Country Report on Terrorism 2021 - Chapter 5 - Boko Haram (BH)

 
Aka Nigerian Taliban; Jama’atu Ahlus-Sunnah Lidda’Awati Wal Jihad; Jama’atu Ahlis Sunna  Lidda’awati wal-Jihad; People Committed to the Prophet’s Teachings for Propagation and Jihad; Sunni Group for Preaching and Jihad

Description:  Boko Haram (BH) was designated as an FTO on November 14, 2013.  The Nigeria-based group is responsible for numerous attacks in the northern and northeastern regions of the country as well as in the Lake Chad Basin in Cameroon, Chad, and Niger that have killed thousands of people since 2009.

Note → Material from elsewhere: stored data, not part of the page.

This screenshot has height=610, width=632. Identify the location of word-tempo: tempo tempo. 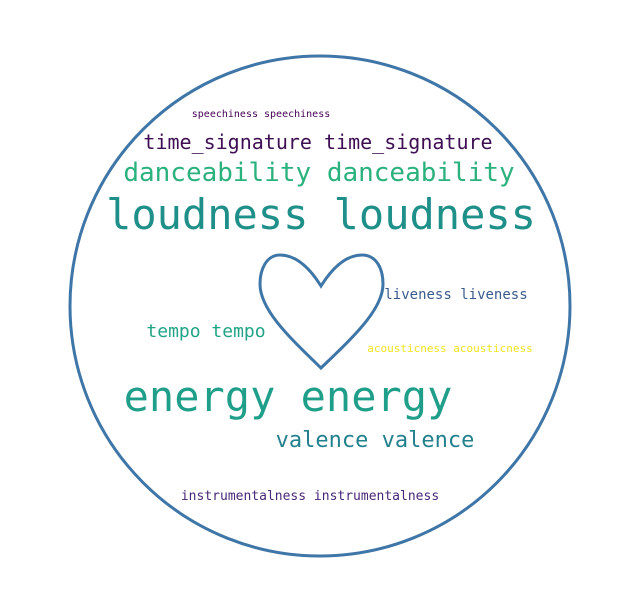
(206, 332).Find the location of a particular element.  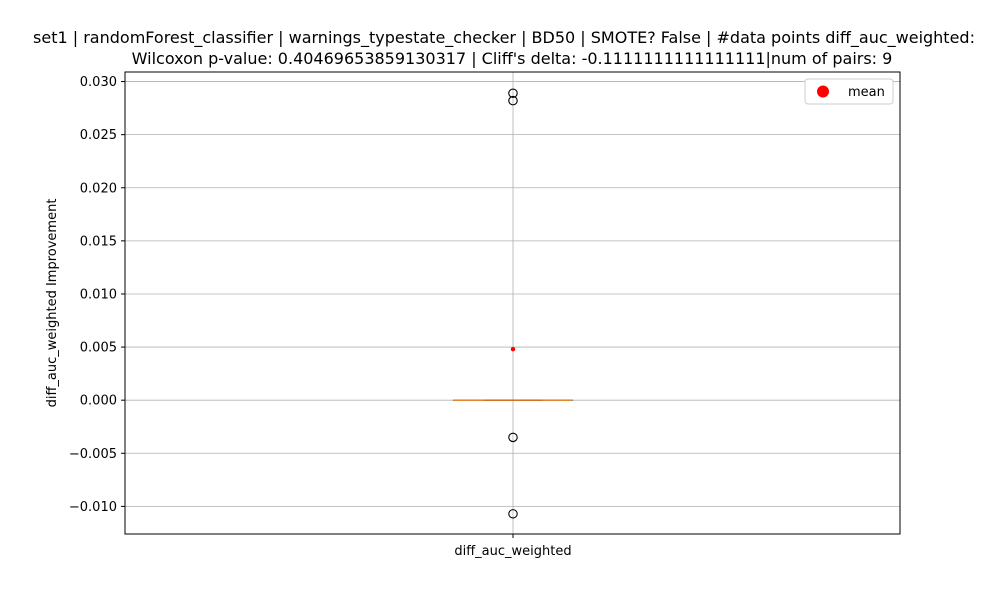

legend-mean-marker is located at coordinates (823, 92). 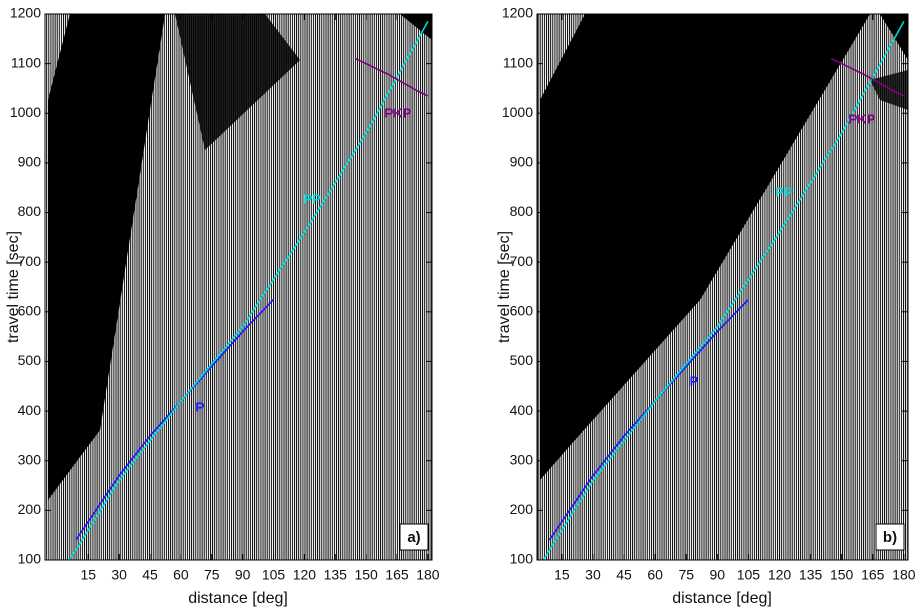 I want to click on panel-tag: a), so click(x=414, y=538).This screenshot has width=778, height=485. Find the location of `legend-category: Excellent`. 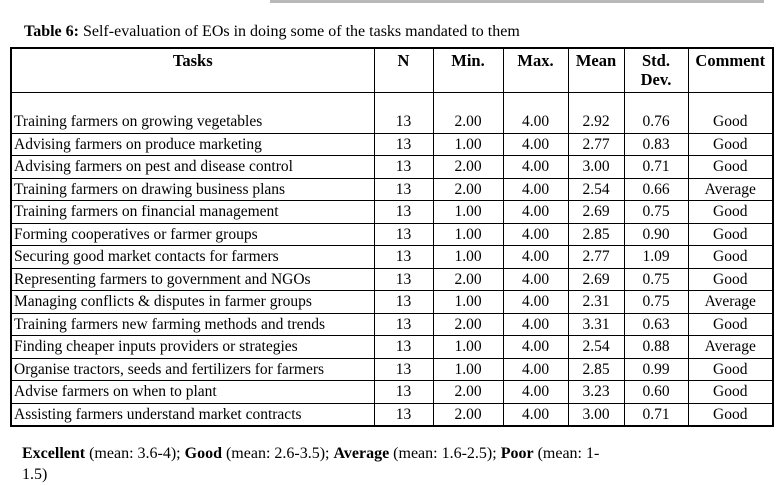

legend-category: Excellent is located at coordinates (54, 454).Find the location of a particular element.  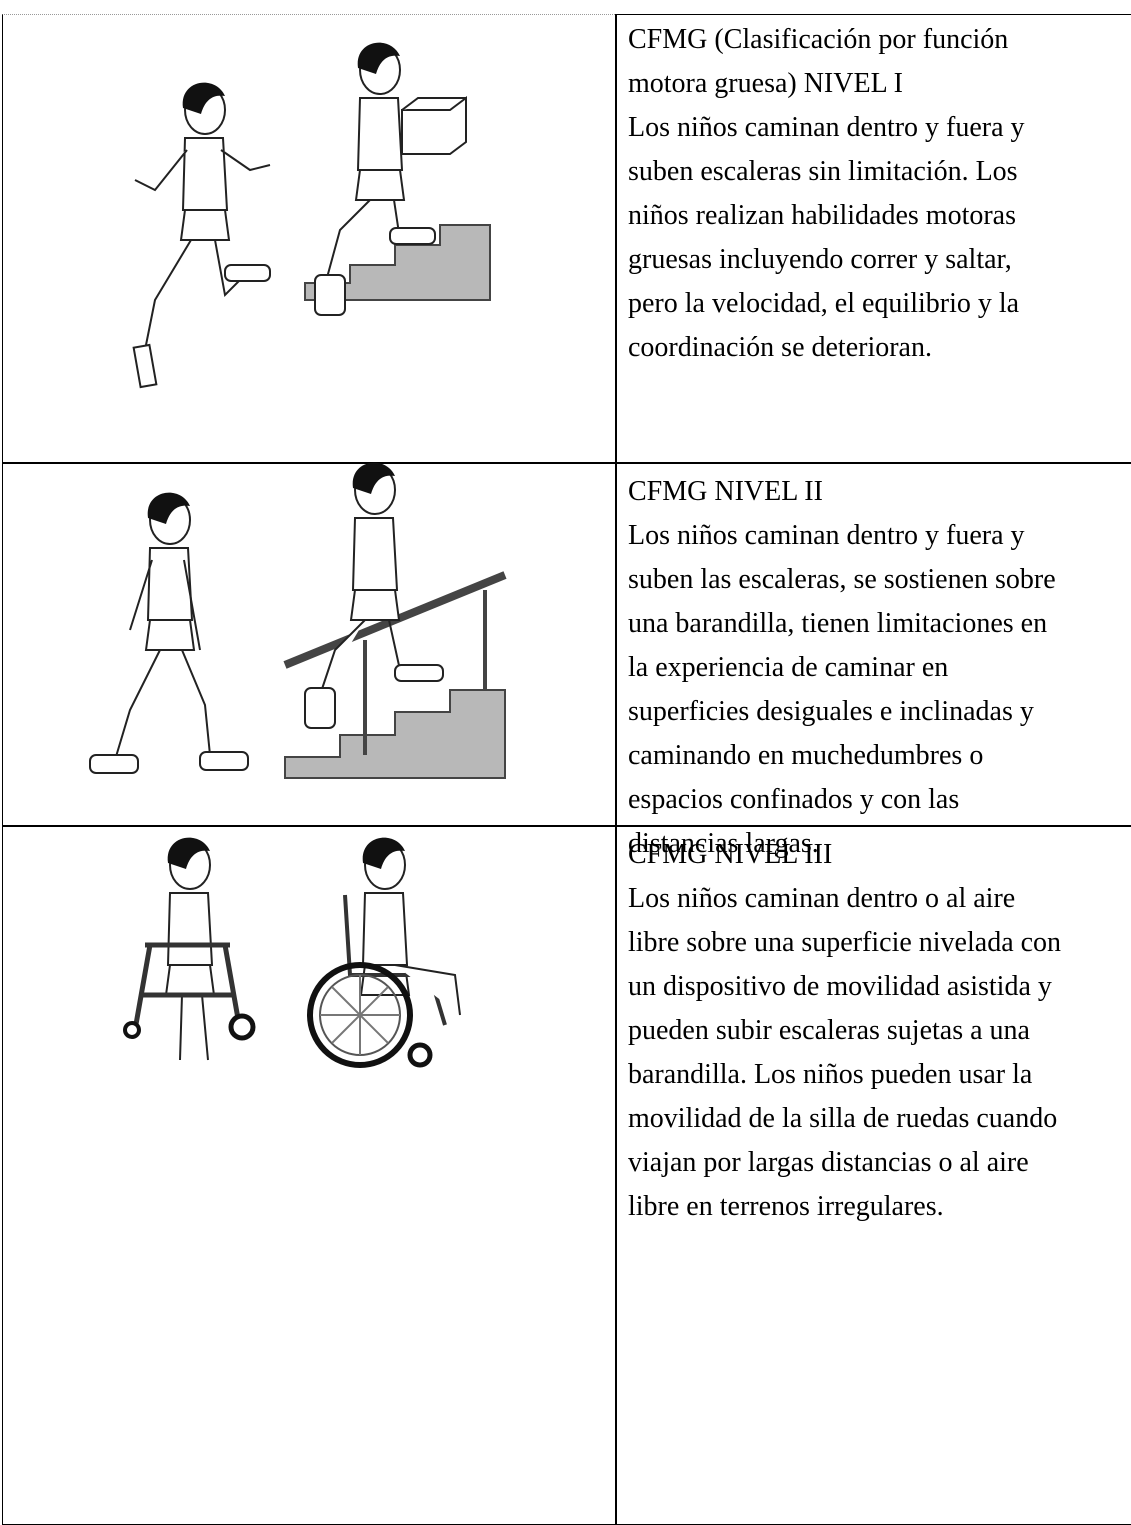

text-line: suben las escaleras, se sostienen sobre is located at coordinates (842, 580).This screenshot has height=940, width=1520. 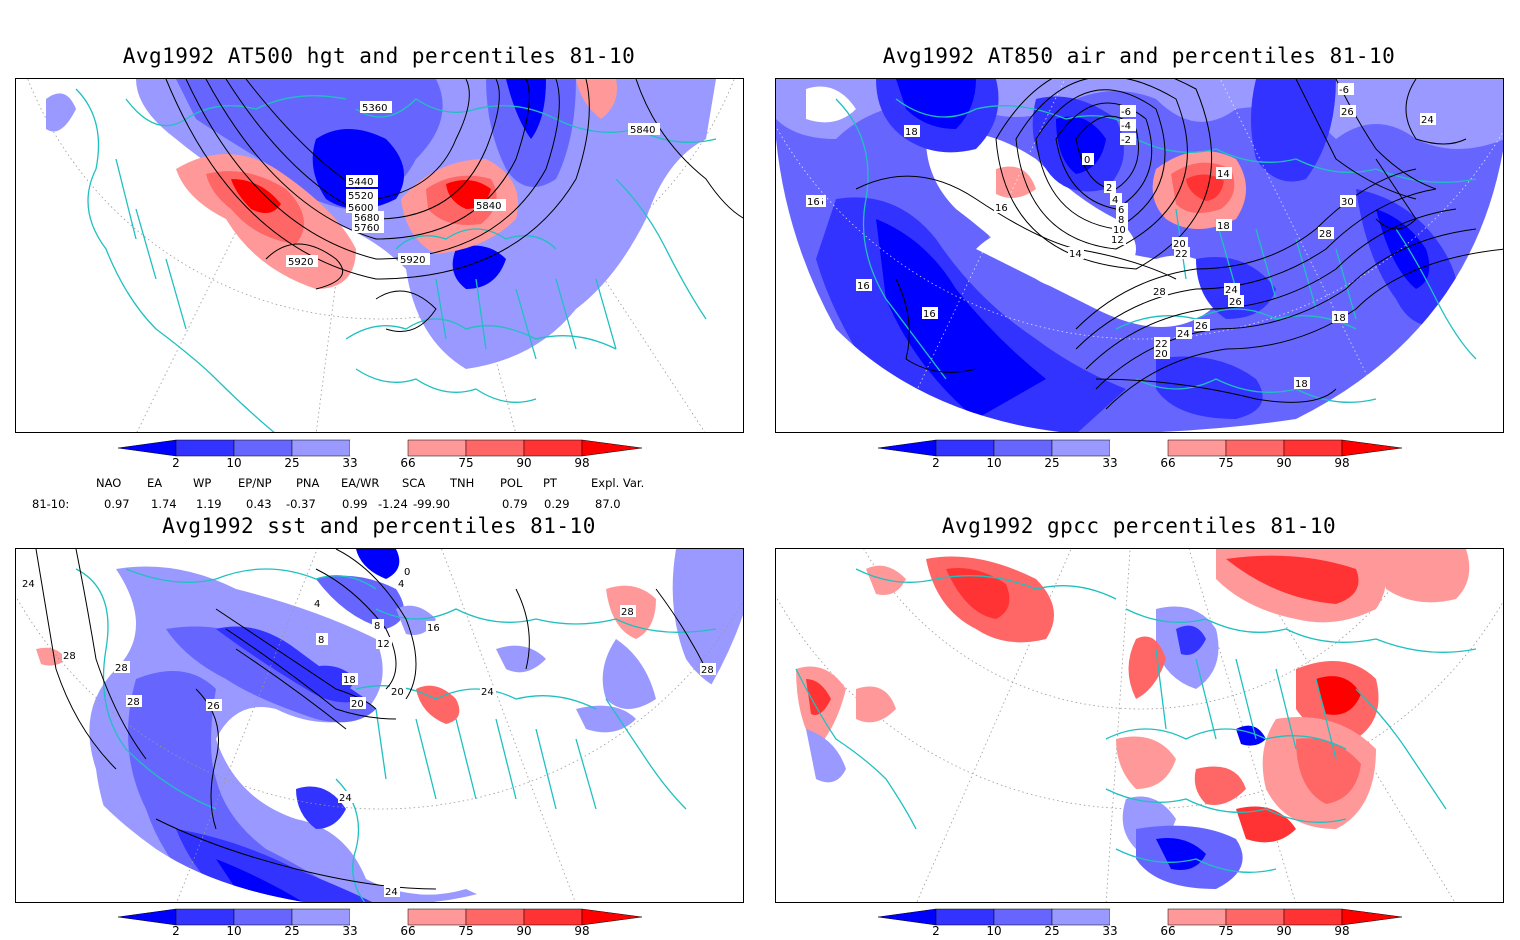 What do you see at coordinates (618, 483) in the screenshot?
I see `index-header: Expl. Var.` at bounding box center [618, 483]. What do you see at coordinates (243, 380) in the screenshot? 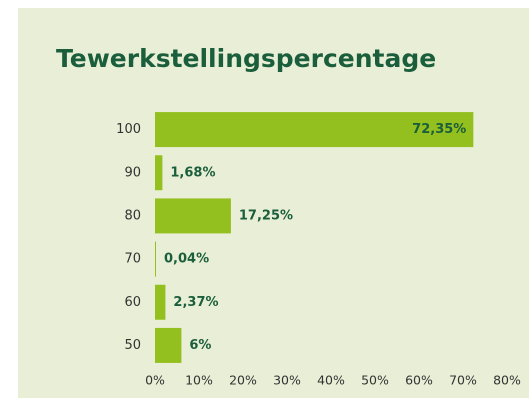
I see `x-tick-label: 20%` at bounding box center [243, 380].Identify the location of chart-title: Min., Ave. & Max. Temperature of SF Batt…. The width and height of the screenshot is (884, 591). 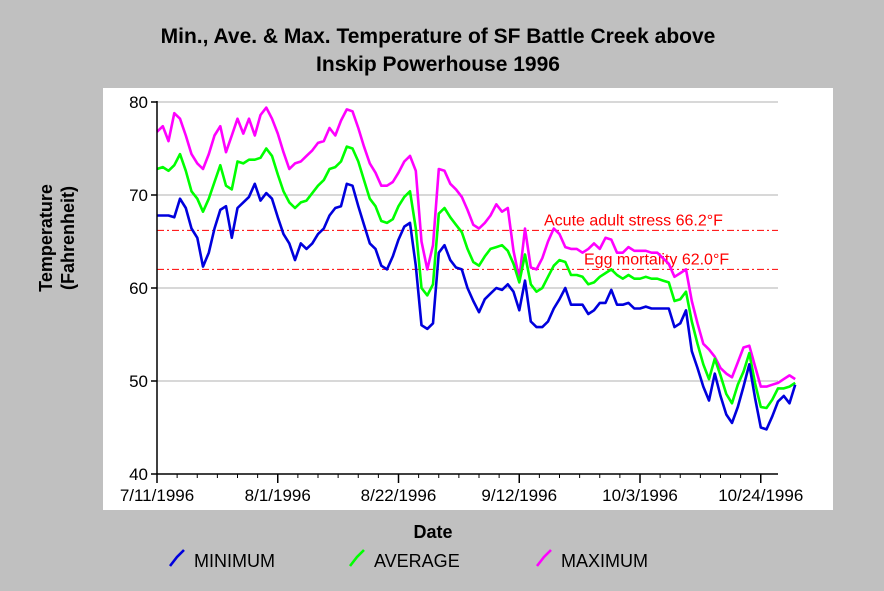
(438, 50).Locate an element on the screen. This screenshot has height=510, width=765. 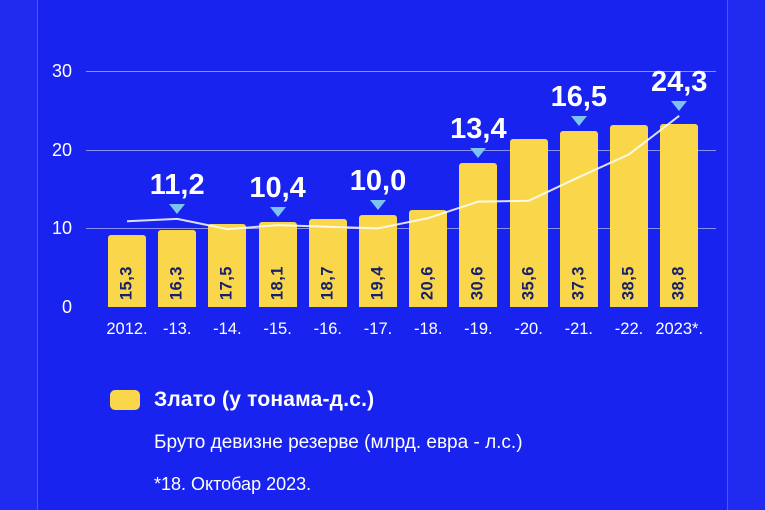
gold-bar-16: 18,7 is located at coordinates (328, 262).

In 2015, BH pledged allegiance to ISIS in an audiotape message. ISIS accepted the pledge, and BH began calling itself ISIS-West Africa. In 2016, ISIS announced that Abu Musab al-Barnawi was to replace Abubakar Shekau as the new leader of the group. Infighting then led BH to split. Shekau maintained a group of followers and affiliates concentrated primarily in the Sambisa Forest; this faction became known as BH, while al-Barnawi’s group separated and was designated as ISIS-West Africa. On May 19, 2021, Shekau was reportedly killed during a clash with ISIS-West Africa.

Activities:  BH crosses porous Lake Chad-region borders to target civilians and military personnel in northeast Nigeria, the Far North Region of Cameroon, and parts of Chad and Niger.  The group continued to evade pressure from Lake Chad country forces, including through the regional Multinational Joint Task Force.

In 2014, BH kidnapped 276 female students from a secondary school in Chibok, Borno State.  BH has continued to abduct women and girls in the northern region of Nigeria and the Lake Chad region, some of whom are subjected to domestic servitude, other forms of forced labor, and sexual servitude, including through forced marriages to its members.

During 2017 and 2018, BH increased its forced abduction of women and girls and ordered them to carry out suicide attacks on civilians.  During 2019, BH reportedly killed at least 275 people, mostly civilians, and displaced thousands in the Far North Region of Cameroon.

In 2020, suspected BH fighters attacked trucks carrying passengers along a military checkpoint in Nigeria, killing at least 30 people; killed at least 92 Chadian soldiers in Boma, Chad; attacked villages in northeast Nigeria and killing hundreds of people; and claimed responsibility for the abduction of more than 330 students from an all-boys school in Nigeria’s northern Katsina State.

In February 2021, suspected Boko Haram militants launched rocket-propelled grenades into densely populated areas from the outskirts of Maiduguri, Nigeria, killing at least 10 people. In August, hundreds of Boko Haram fighters attacked a military post in southern Niger, killing at least 16 soldiers and wounding at least nine others.

Strength:  BH is estimated to have several thousand fighters.

Location/Area of Operation:  Cameroon, Chad, Niger, and Nigeria

Funding and External Aid:  BH largely self-finances through criminal activities such as looting, extortion, kidnapping for ransom, and bank robberies.